I did not write today's post. It was written by a friend of mine who lives in Arizona. It seems like a fitting ending to the last little series. I hope that the last few posts have not been too somber for you. I cannot say that I have any big solutions to the problems that I see. I don't think that way. But I have found that God leads me to broken people, or leads them to me, as the case may be. And when I find them, there is something he wants me to do. Sometimes, it is a conversation. Sometimes, it is a meal, or a ride, or a few dollars, or a prayer. Once he asked me to drive a man to the grocery store. That assignment lasted for two years. And I don't think I would have had time for two such assignments. And God knew that. And all the while, I watched other broken people pass me by. But I was not called to care for them. I often wondered why I was called to help that particular man. God only knows. But it's important. And I pray that you will find your own way. God only knows what the world might be like if we all listened.
Joel and Rottie
His girlfriend dumped him in the desert, looking for greener pastures I suppose. We found him camped with his little dog beneath a tree. He was from Pennsylvania.

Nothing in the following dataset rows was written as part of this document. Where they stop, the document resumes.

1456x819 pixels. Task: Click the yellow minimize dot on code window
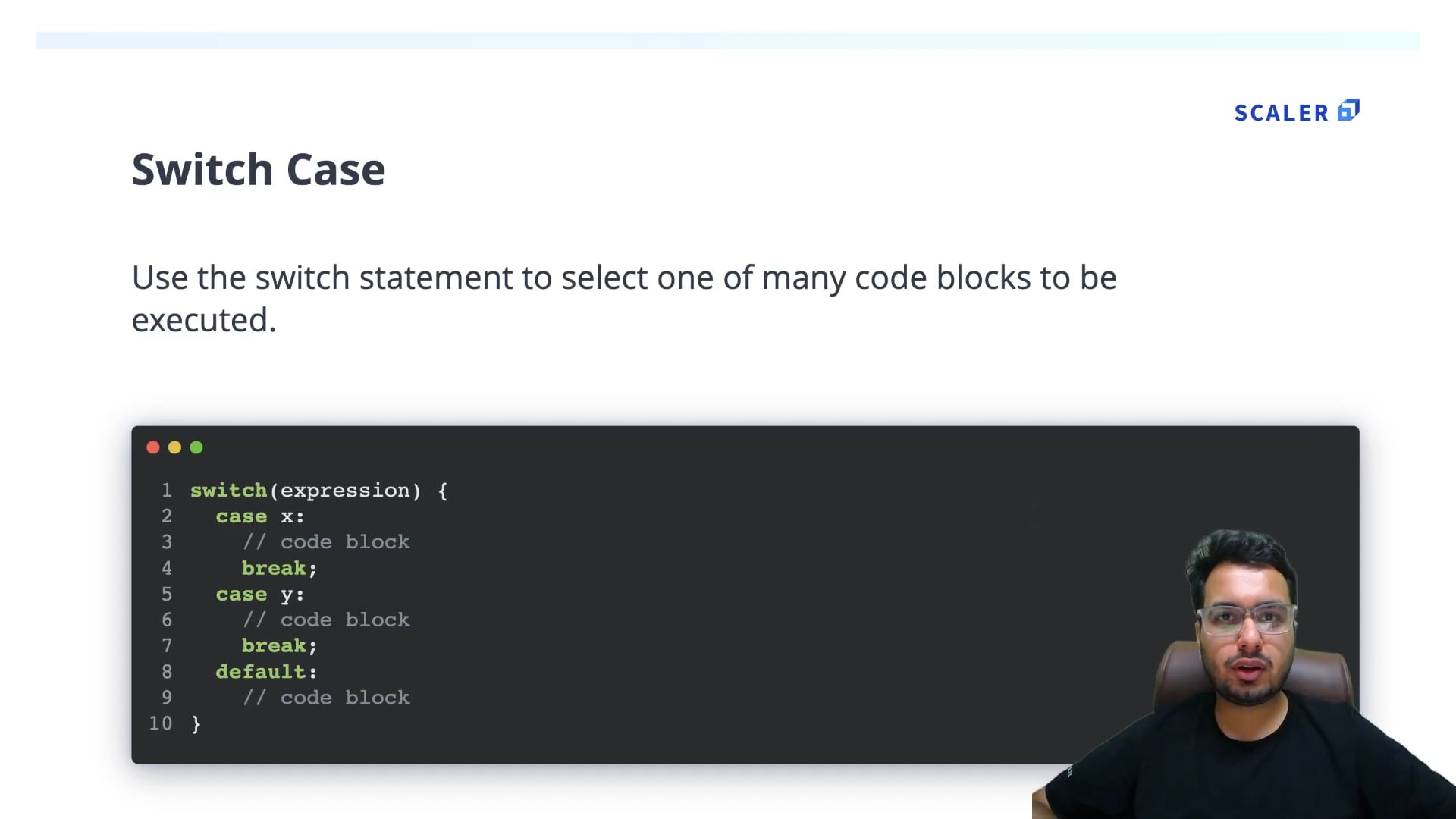point(174,447)
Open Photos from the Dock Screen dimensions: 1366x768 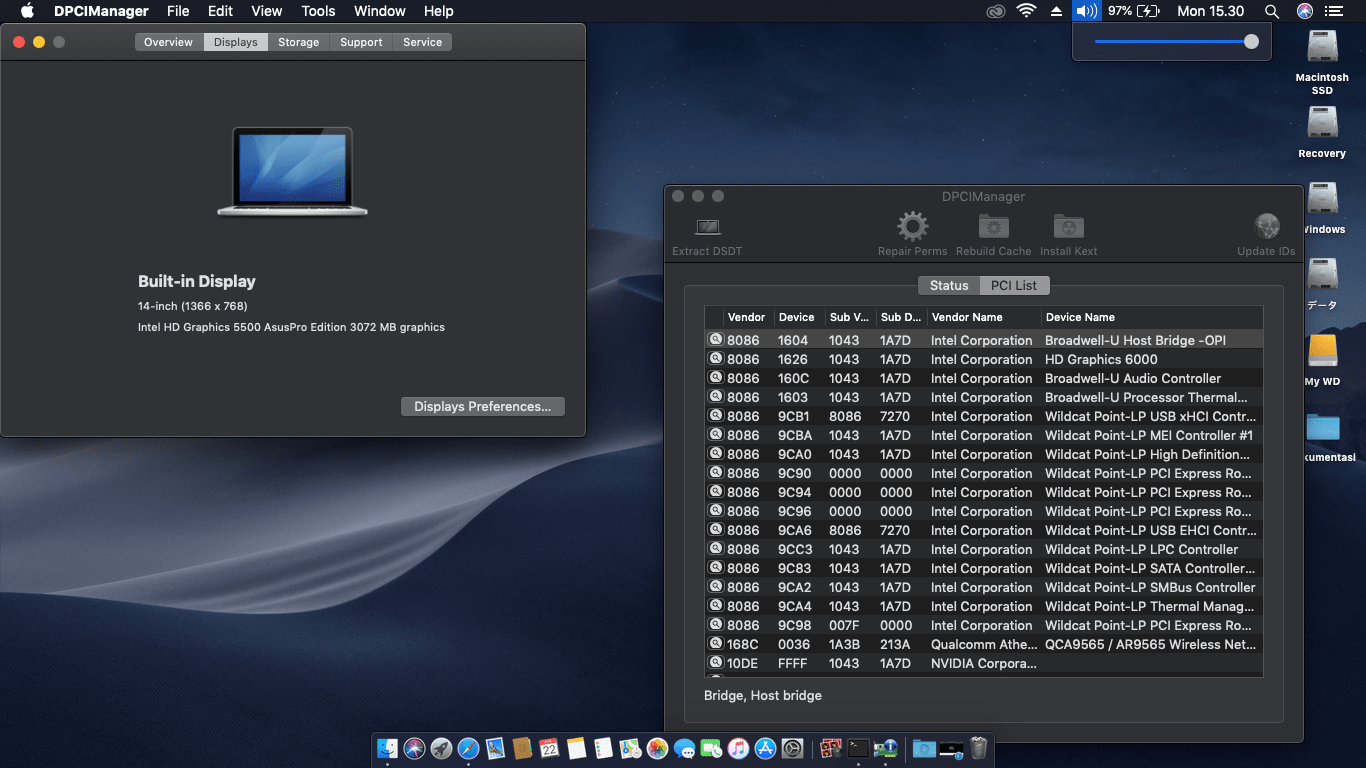(x=658, y=747)
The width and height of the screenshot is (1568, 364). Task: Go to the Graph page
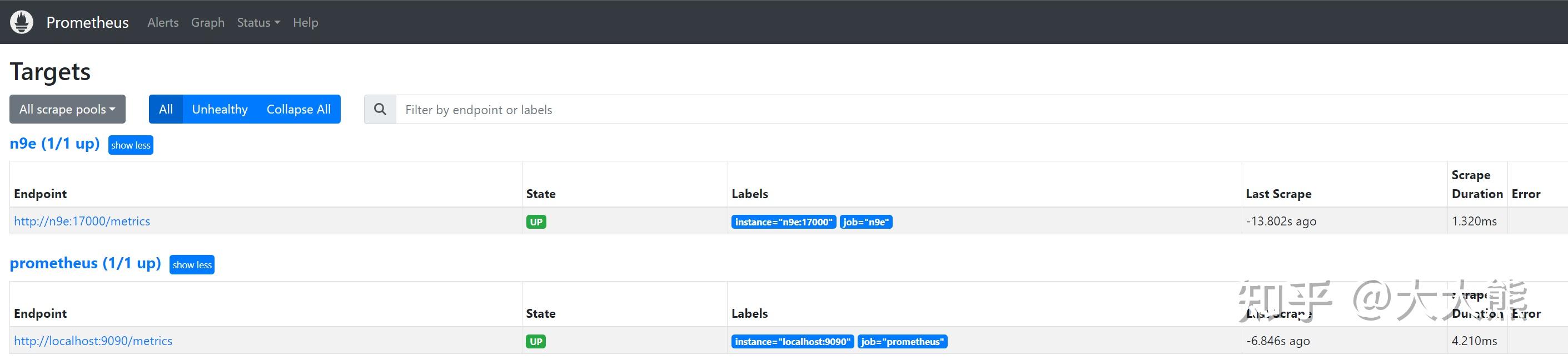(207, 23)
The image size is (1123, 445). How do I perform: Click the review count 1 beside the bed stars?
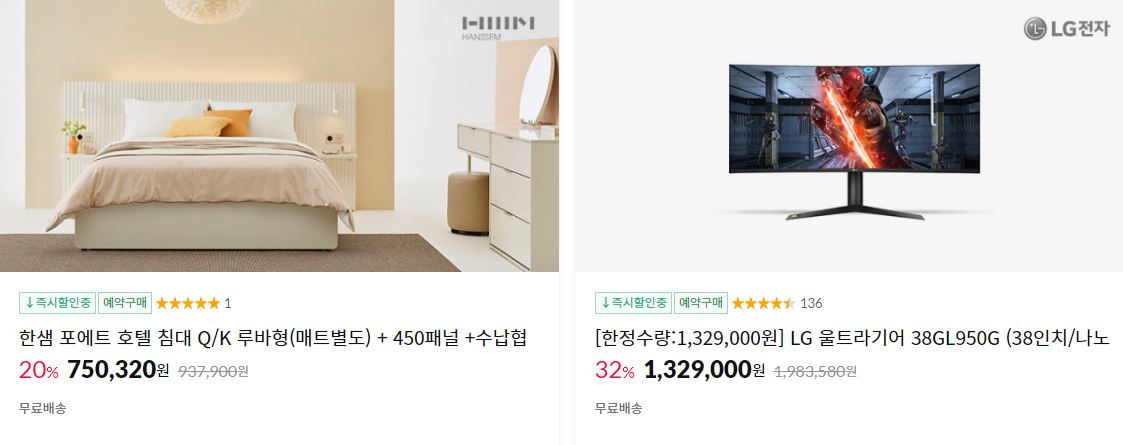[x=228, y=303]
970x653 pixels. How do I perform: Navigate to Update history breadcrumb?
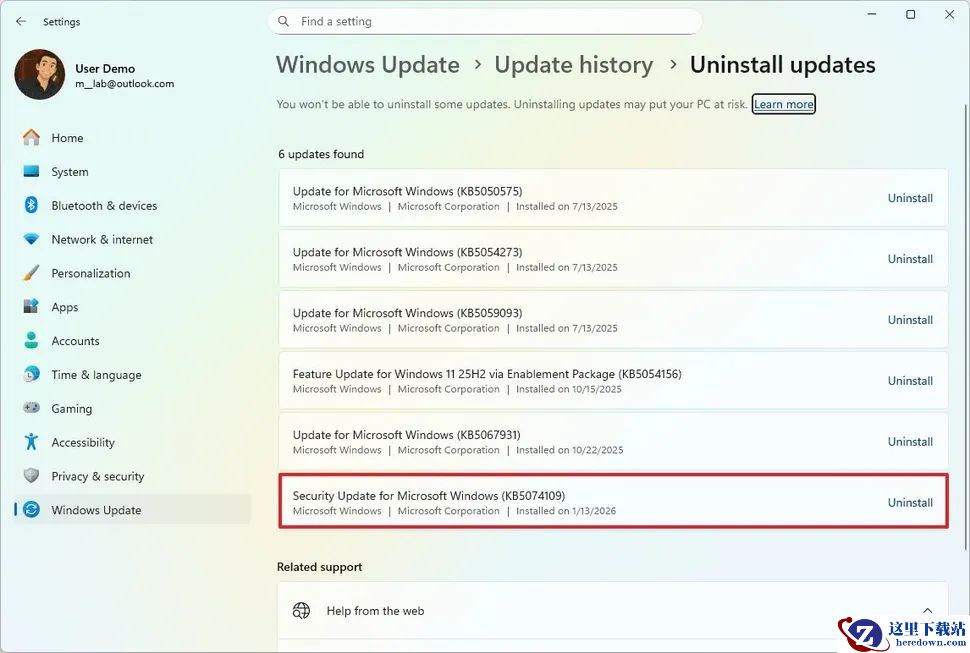(573, 65)
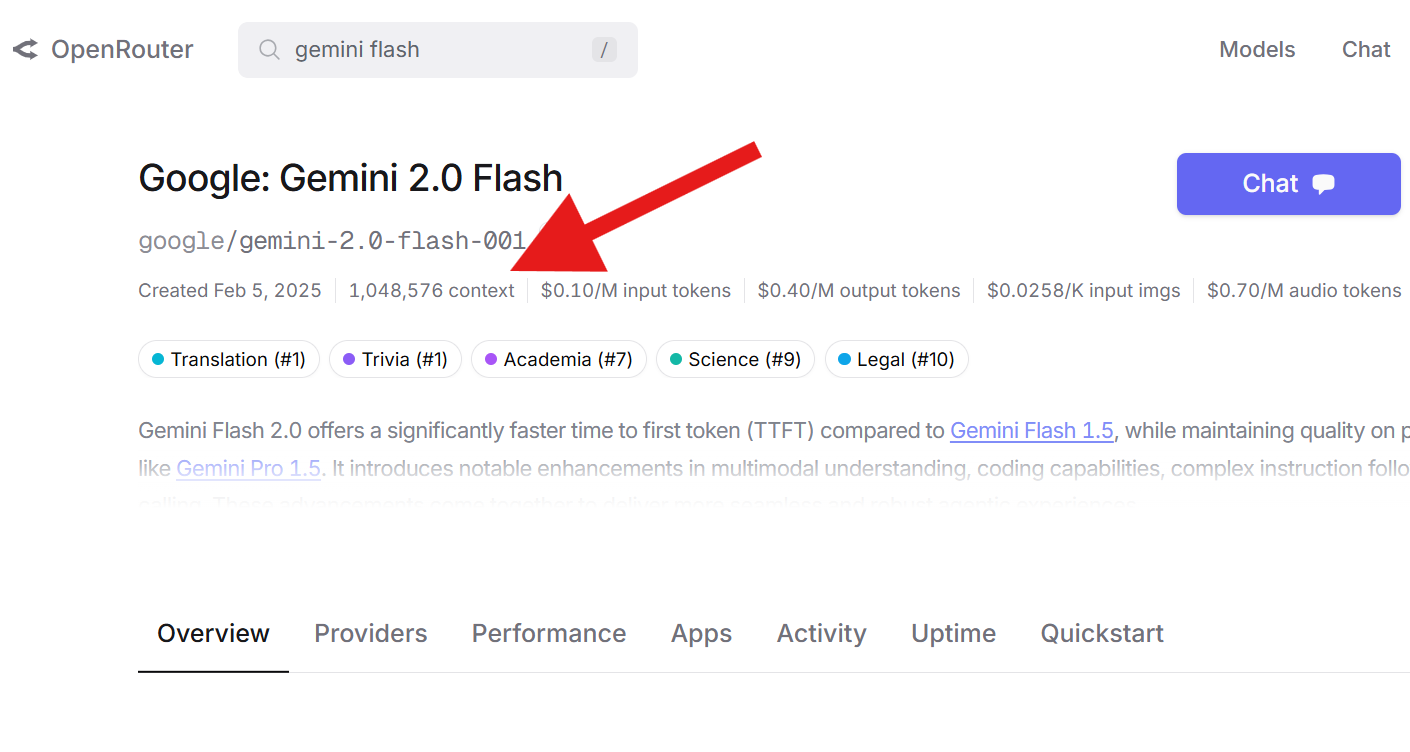Select the Translation (#1) category pill
Screen dimensions: 1410x752
(x=228, y=359)
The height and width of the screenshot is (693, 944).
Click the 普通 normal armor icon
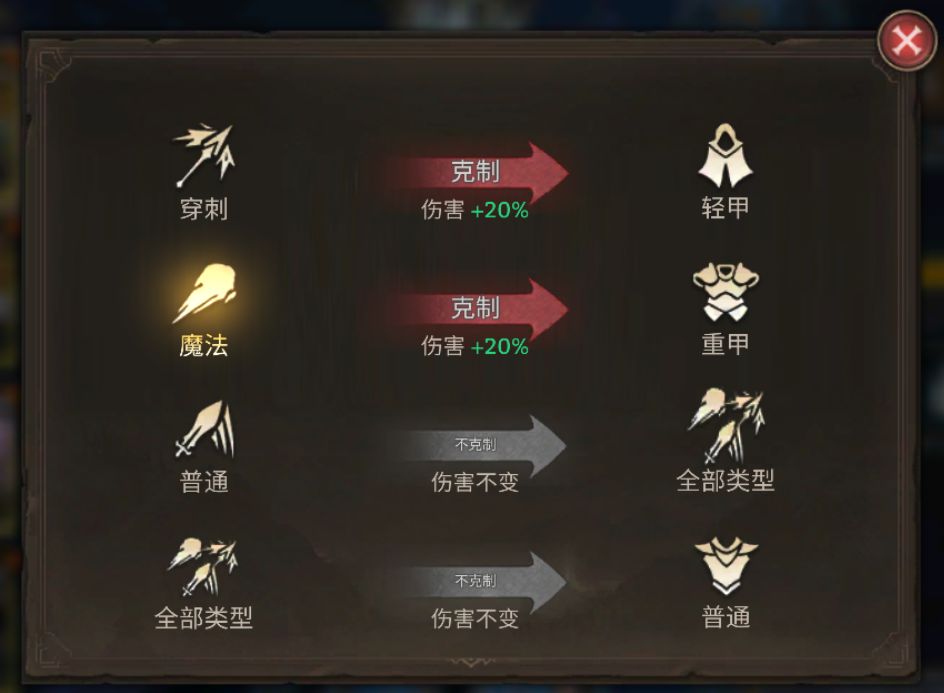tap(725, 566)
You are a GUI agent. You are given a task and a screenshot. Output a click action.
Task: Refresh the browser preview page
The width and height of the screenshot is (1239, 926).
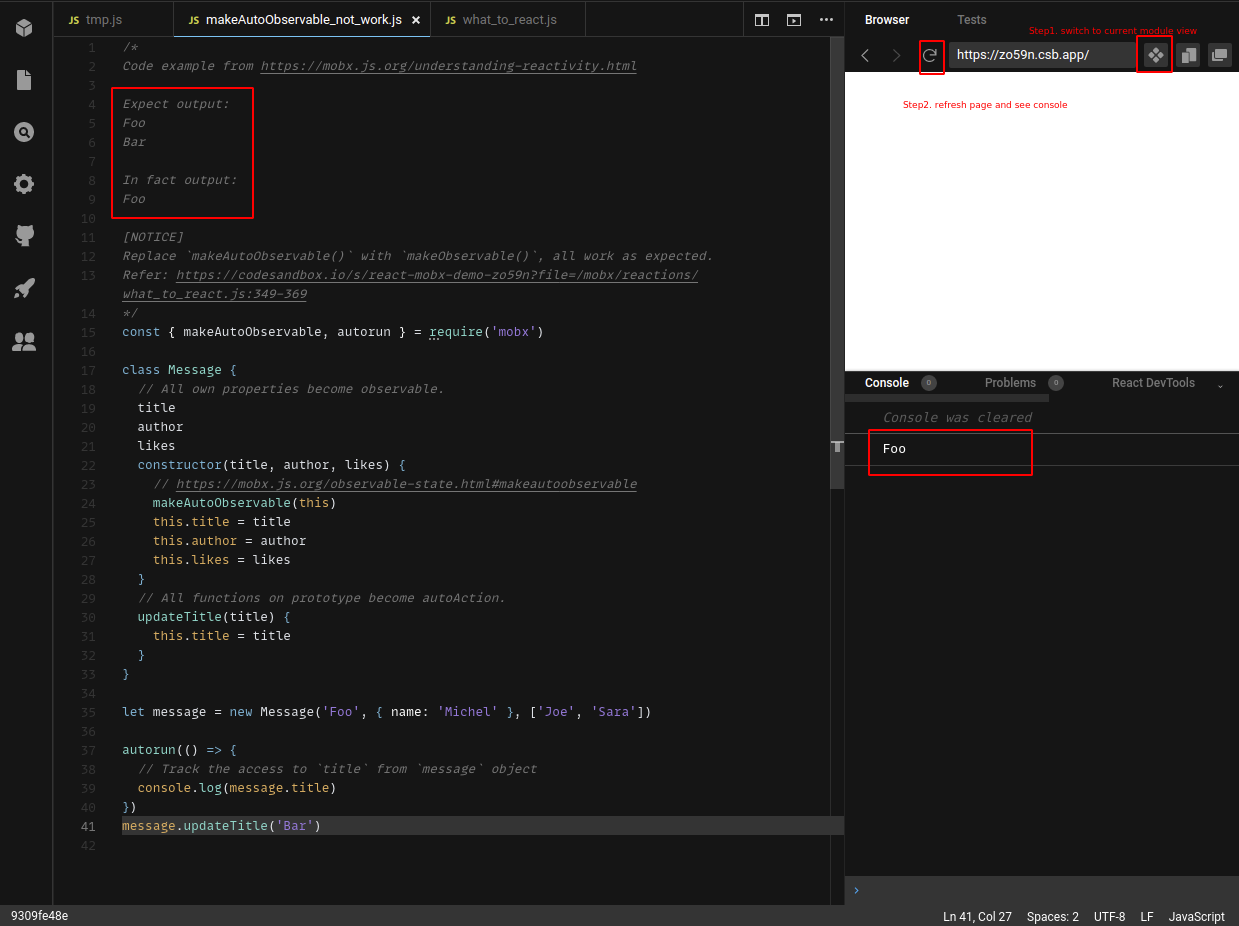coord(931,57)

He didn't understand the desert, and the temperatures were rising above 110. He had a catheter, kidney stones, and a touch of dementia. Bad combination. He trekked three miles to McDonald's every day with his dog for food and soda, another mistake. Three miles out. Three miles back. Every day.
Eventually, he had to go to the emergency room. They took him by ambulance. I cared for his little dog while he was in. The dog was his lifeline to the world. Each time they were reunited the tears flowed. He was so grateful. The dog meant the world to him. But the world did its best to ignore him. He made the world uncomfortable. It was a world that wished he'd go away.
We couldn't get him a driver's license to get him a plane ticket. No birth certificate. No Social Security Card. No picture I.D. Our Church missionaries became his dearest friends. Out of desperation we found an abandoned motorhome in the desert and began to clean it out. For someone who had dodged Covid for three years, I was pretty sure I'd get the Hunta virus from all the rat droppings. We abandoned the cleaning and tried to get him into an R.V. park. Once they found out he was homeless, no one would rent to him. Another dead-end. They all had excuses. Joel was faceless, nameless. He had no voice. No advocate to plead his case. And the dementia didn't help. He got confused easily. He forgot appointments. He lost his phone a couple of times. Finally, a miracle. His sister back East sent money for a bus ticket.
The missionaries managed to get the bus company to consider Rottie a service dog. It was a light (of sorts) at the end of a long tunnel. Suitcase and guitar stowed safely on the bus he began his long journey East. But who would take him in at the end of his journey? We didn't know. But at least he was out from under that tree and away from the Arizona heat. But now he was entering an even more brutal desert: bureaucracy. And he would be alone in an unforgiving world.